2.3 General Math

2.3.1 Number Sets

Notation Denotes Examples
\(\emptyset\) Empty set No members
\(\mathbb{N}\) Natural numbers \(\{1, 2, ...\}\)
\(\mathbb{Z}\) Integers \(\{ ..., -1, 0, 1, ...\}\)
\(\mathbb{Q}\) Rational numbers including fractions
\(\mathbb{R}\) Real numbers
\(\mathbb{C}\) Complex numbers

2.3.2 Summation Notation and Series

Chebyshev’s Inequality Let \(X\) be a random variable with mean \(\mu\) and standard deviation \(\sigma\). Then for any positive number \(k\):

\[ P(|X-\mu| < k\sigma) \ge 1 - \frac{1}{k^2} \]

Chebyshev’s Inequality does not require that \(X\) be normally distributed

Geometric sum

\[ \sum_{k=0}^{n-1} ar^k = a\frac{1-r^n}{1-r} \]

where \(r \neq 1\)

Geometric series

\[ \sum_{k=0}^\infty ar^k = \frac{a}{1-r} \]

where \(|r| <1\)

Binomial theorem

\[ (x + y)^n = \sum_{k=0}^n \binom{n}{k} x^{n-k} y^k \]

where \(n \ge 0\)

Binomial series

\[ \sum_k \binom{\alpha}{k} x^k = (1 +x)^\alpha \]

\(|x| < 1\) if \(\alpha \neq n \ge 0\)

Telescoping sum

When terms of a sum cancel each other out, leaving one term (i.e., it collapses like a telescope), we call it a telescoping sum

\[ \sum_{a \le k < b} \Delta F(k) = F(b) - F(a) \]

where \(a \le b\) and \(a, b \in \mathbb{Z}\)

Vandermonde convolution

\[ \sum_k \binom{r}{k} \binom{s}{n-k} = \binom{r+s}{n} \]

\(n \in \mathbb{Z}\)

Exponential series

\[ \sum_{k=0}^\infty \frac{x^k}{k!} = e^x \]

where \(x \in \mathbb{C}\)

Taylor series

\[ \sum_{k=0}^{\infty} \frac{f^{(k)}(a)}{k!} (x-a)^k = f(x) \]

where \(|x-a| < R =\) radius of convergence

when \(a = 0\), we have

Maclaurin series expansion for

\[ e^z = 1 + z + \frac{z^2}{2!} + \frac{z^3}{3!} + ... \]

Euler’s summation formula

\[\sum_{a \le k < b} f(k) = \int_a^b f(x) dx + \sum_{k=1}^m\frac{B_k}{k!} f^{(k-1)}(x) |_a^b \\+ (-1)^{m+1} \int^b_a \frac{B_m (x-|x|)}{m!} f^{(m)}(x)dx\] where \(a,b, c \in \mathbb{Z}\) and \(a \le b, m \ge 1\)

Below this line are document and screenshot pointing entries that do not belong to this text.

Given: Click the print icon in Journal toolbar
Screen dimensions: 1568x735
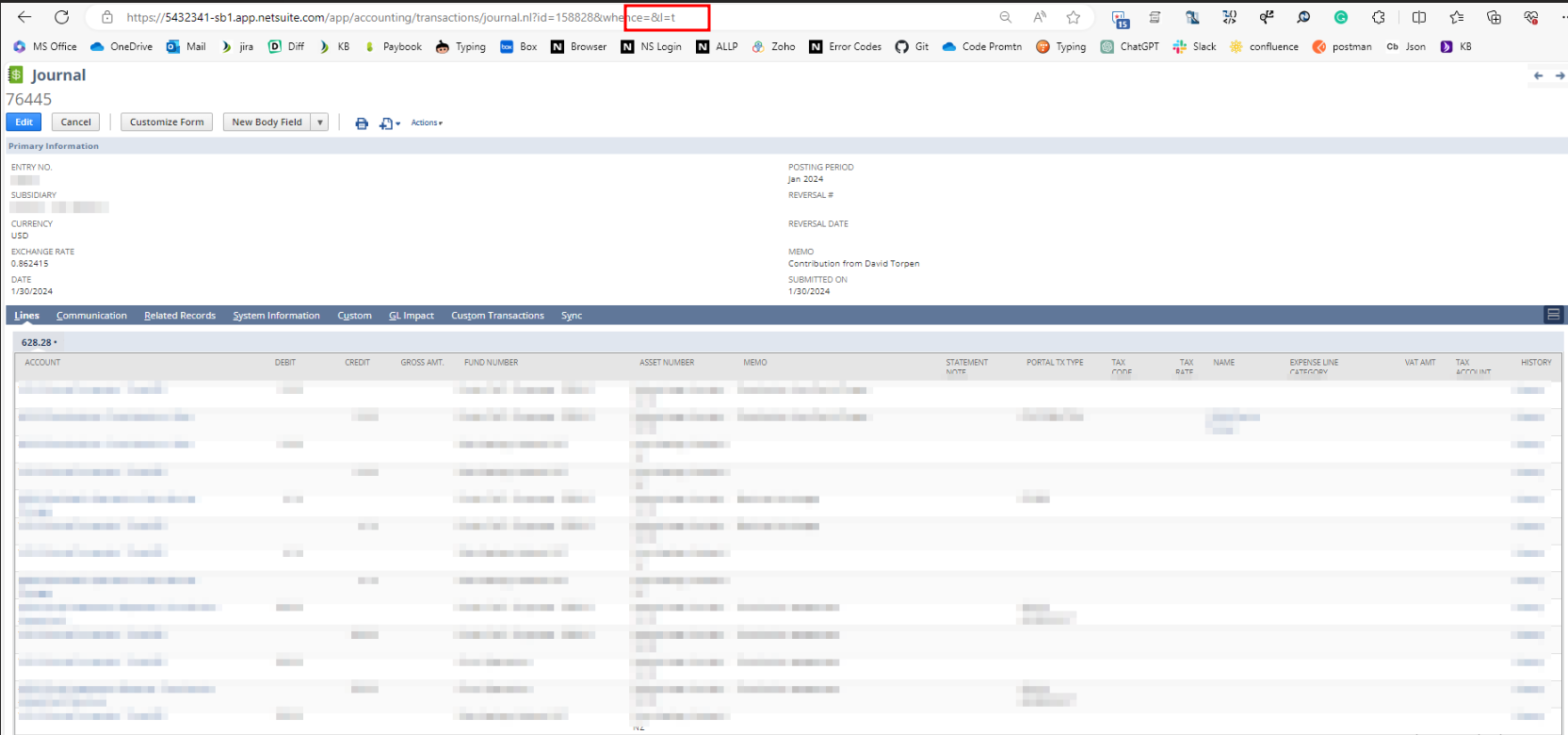Looking at the screenshot, I should pyautogui.click(x=362, y=123).
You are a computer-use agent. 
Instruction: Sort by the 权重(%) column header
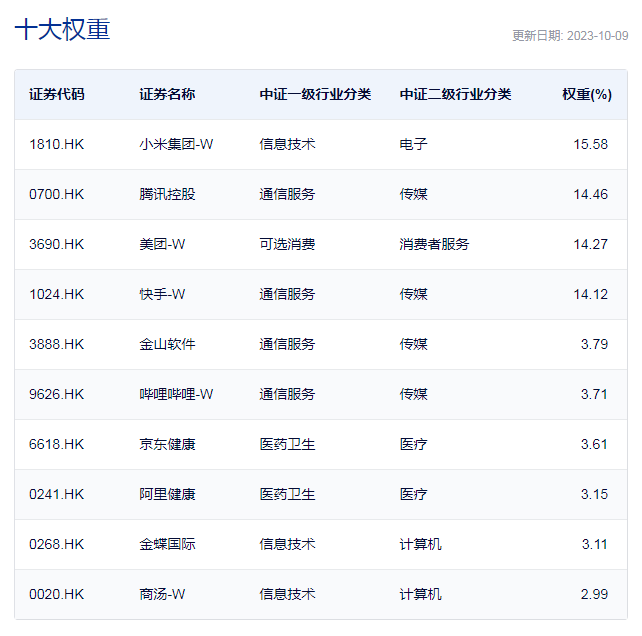(586, 94)
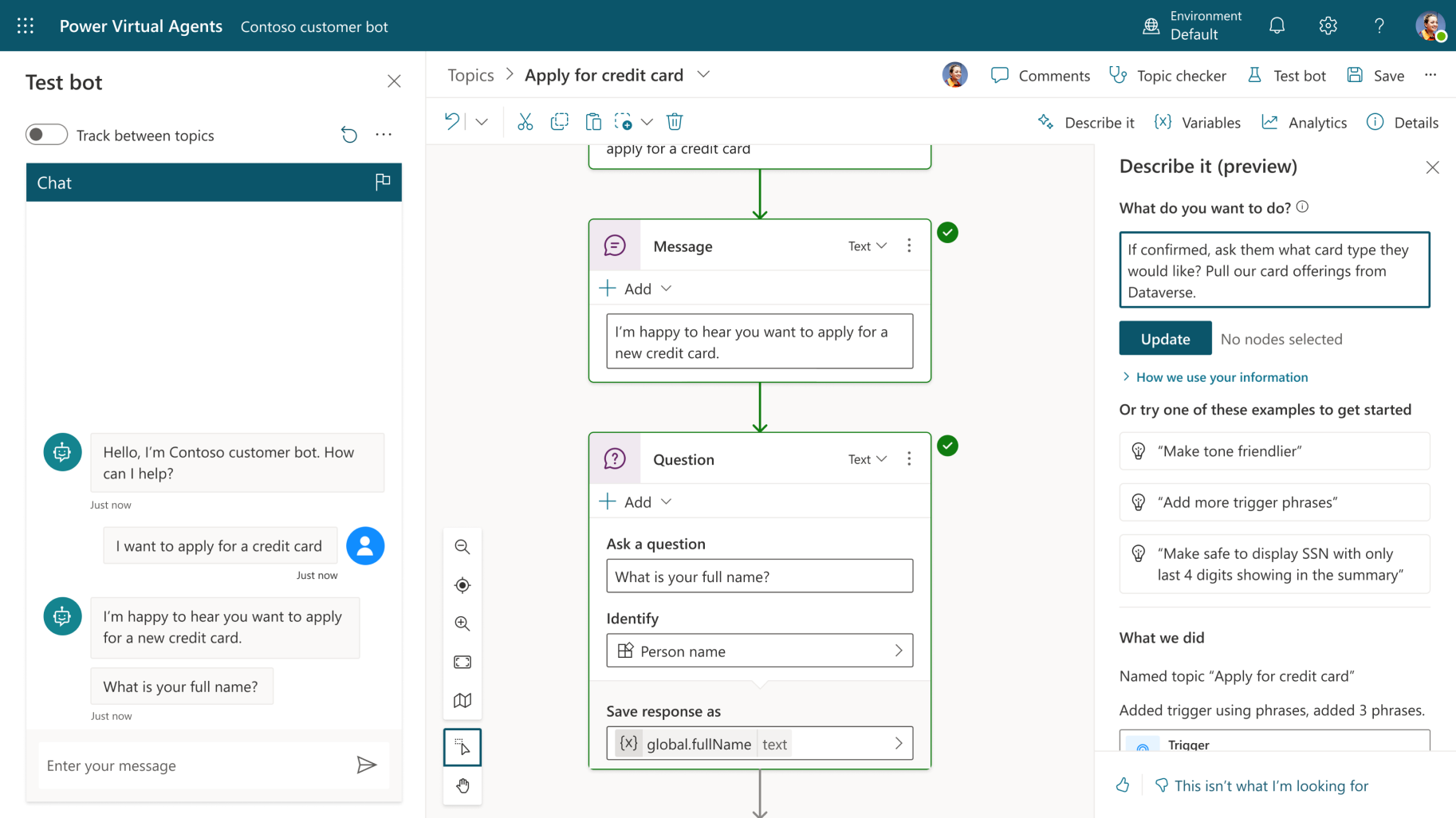Zoom out on the authoring canvas
This screenshot has width=1456, height=818.
[462, 547]
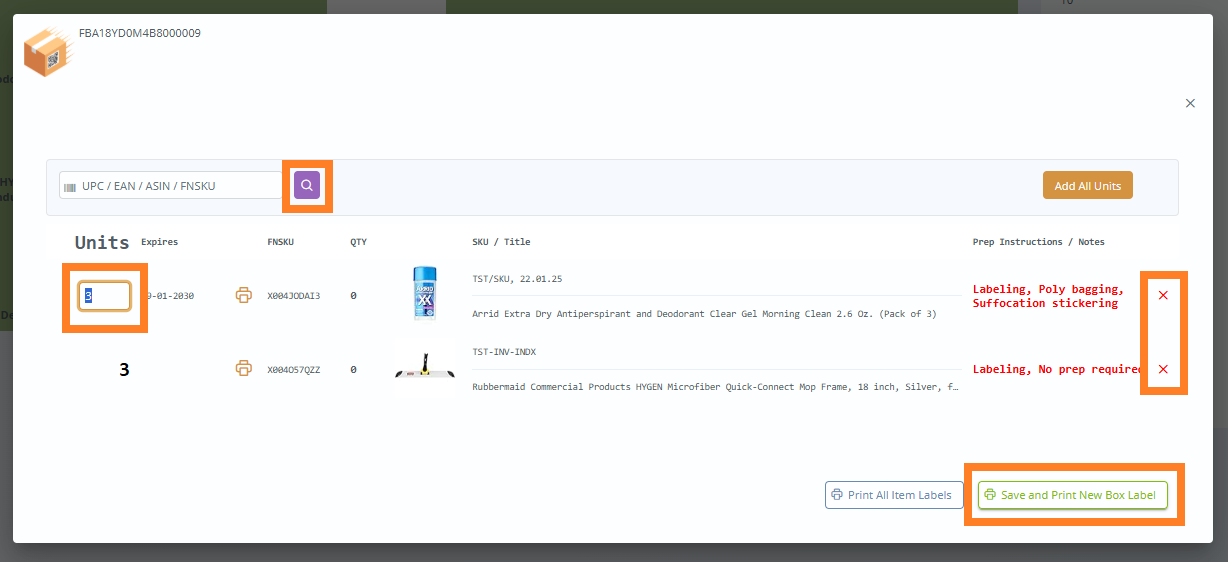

when \(m = 1\), we have trapezoidal rule

\[ \sum_{a \le k < b} f(k) \approx \int_a^b f(x) dx - \frac{1}{2} (f(b) - f(a)) \]

2.3.3 Taylor Expansion

A differentiable function, \(G(x)\) can be written as an infinite sum of its derivatives.

More specifically, an infinitely differentiable \(G(x)\) evaluated at \(a\) is

\[ G(x) = G(a) + \frac{G'(a)}{1!} (x-a) + \frac{G''(a)}{2!}(x-a) + \frac{G'''(a)}{3!}(x-a)^3 + \dots \]

2.3.4 Law of large numbers

Let \(X_1,X_2,...\) be an infinite sequence of independent and identically distributed (i.i.d)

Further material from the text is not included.